Document of the "CC" folder

This toolkit consists of C++ classes for Gaussian process regression(GPR) and Bayesian scaling analysis(BSA) and the application codes for the finite-size scaling analysis. The BSA is a new method of statistical inference in the scaling analysis of critical phenomena. It is based on Bayesian statistics, most specifically, the GPR. The BSA assumes only the smoothness of a scaling function, and it does not need a form. Thus, it may be more effective than conventional approaches in the scaling analyses of critical phenomena. We find the detail of BSA in the paper (Kenji Harada, Physical Review E 84 (2011) 056704).

Because the BSA is a new technique, this toolkit is the reference code, but this toolkit is alpha version. Your comment and suggestion are welcome. In particular, there are only C++ codes. I hope the other language codes as python, fortran, c, or perl, etc.. Your contribution is welcome.

You could see the demonstrations of BSA from this page. The second case in the demonstration corresponds to the inference process of present application code.

I hope that the BSA helps your study.

July 2013, Kenji Harada (@KenjiHarada)

Graduate school of informatics, Kyoto University
E-mail: harada@acs.i.kyoto-u.ac.jp
URL: https://www-np.acs.i.kyoto-u.ac.jp/~harada/index_en.html

Note

In some cases, the estimation of confidence interval of parameters may not be good, if MC samples are always near the best point of parameters. In the MCMC, the samples are correlated. In the bad case, because the strength of correlations between samples are large, we cannot make many samples with statistical independence. Then, we need to tune the MC steps to resolve it. However, I have no idea to do it automatically yet. I recommend to combine the systematic analysis for the confidence interval with these application codes.
To spread the Bayesian scaling analysis method, I hope you will cite the paper (Kenji Harada, Physical Review E 84 (2011) 056704) in your report or paper.

I. Application codes

This toolkit gives applications for finite-size scaling analysis, extrapolation of a data set and finding a cross of two data set.

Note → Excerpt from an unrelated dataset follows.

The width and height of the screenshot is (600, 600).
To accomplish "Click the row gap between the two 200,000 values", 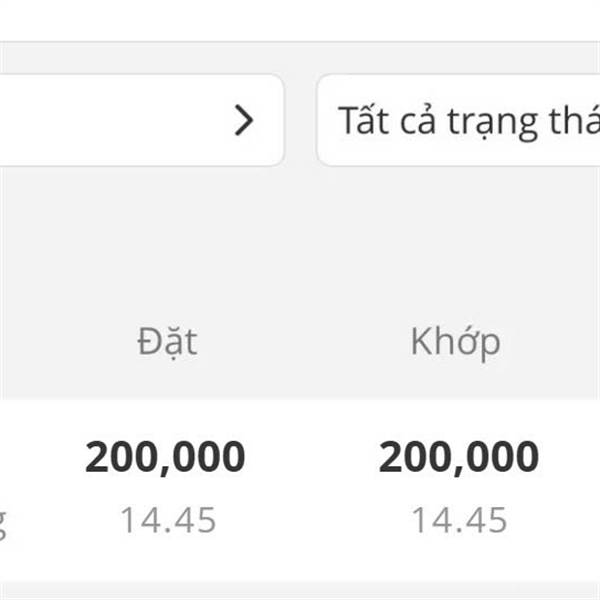I will (312, 458).
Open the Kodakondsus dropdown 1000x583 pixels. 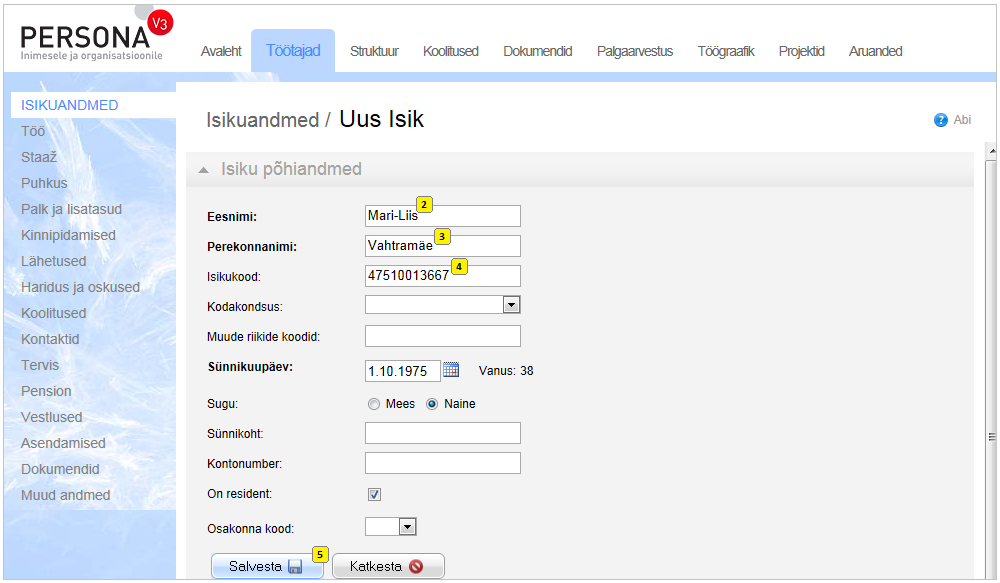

bfss: Maximum likelihood estimation of scaling parameters.
bfss_mc: Monte carlo estimation of mean and confidence interval of scaling parameters.
bfss_c: Maximum likelihood estimation of scaling parameters with correction to scaling.
bfss_c_mc: Monte carlo estimation of confidence intervals of scaling parameters with correction to scaling.
bext: Baysian extrapolation by GPR.
bcross: Find a cross of two data set by Baysian extrapolation.

Note: please use the latest version which fixes the bugs.

Compile and test

Firstly, we needs to install the GSL library for the class GPR::Regression. After that, we needs to change variables in Makefile: GSL_DIR and BLAS_LIB in CC folder.

To compile and test, we can use "make" command as follows.

% cd CC 
% make
% make test

To see the result of finite-size scaling of Binder ratio of Ising model, one can use "gnuplot" as follows.

% gnuplot
gnuplot> plot "test.op" u 1:2:3 i 0 w e
gnuplot> plot "test_mc.op" u 1:2:3 i 0 w e
gnuplot> plot "test_c.op" u 1:2:3 i 0 w e
gnuplot> plot "test_c_mc.op" u 1:2:3 i 0 w e

Usage

Usage: ./bfss [data_file] [three physical parameter sets] (option)[three hyper parameter sets]
Usage: ./bfss_mc [data_file] [three physical parameter sets] (option)[three hyper parameter sets]
Usage: ./bfss_c [data_file] [five physical parameter sets] (option)[three hyper parameter sets]
Usage: ./bfss_c_mc [data_file] [five physical parameter sets] (option)[three hyper parameter sets]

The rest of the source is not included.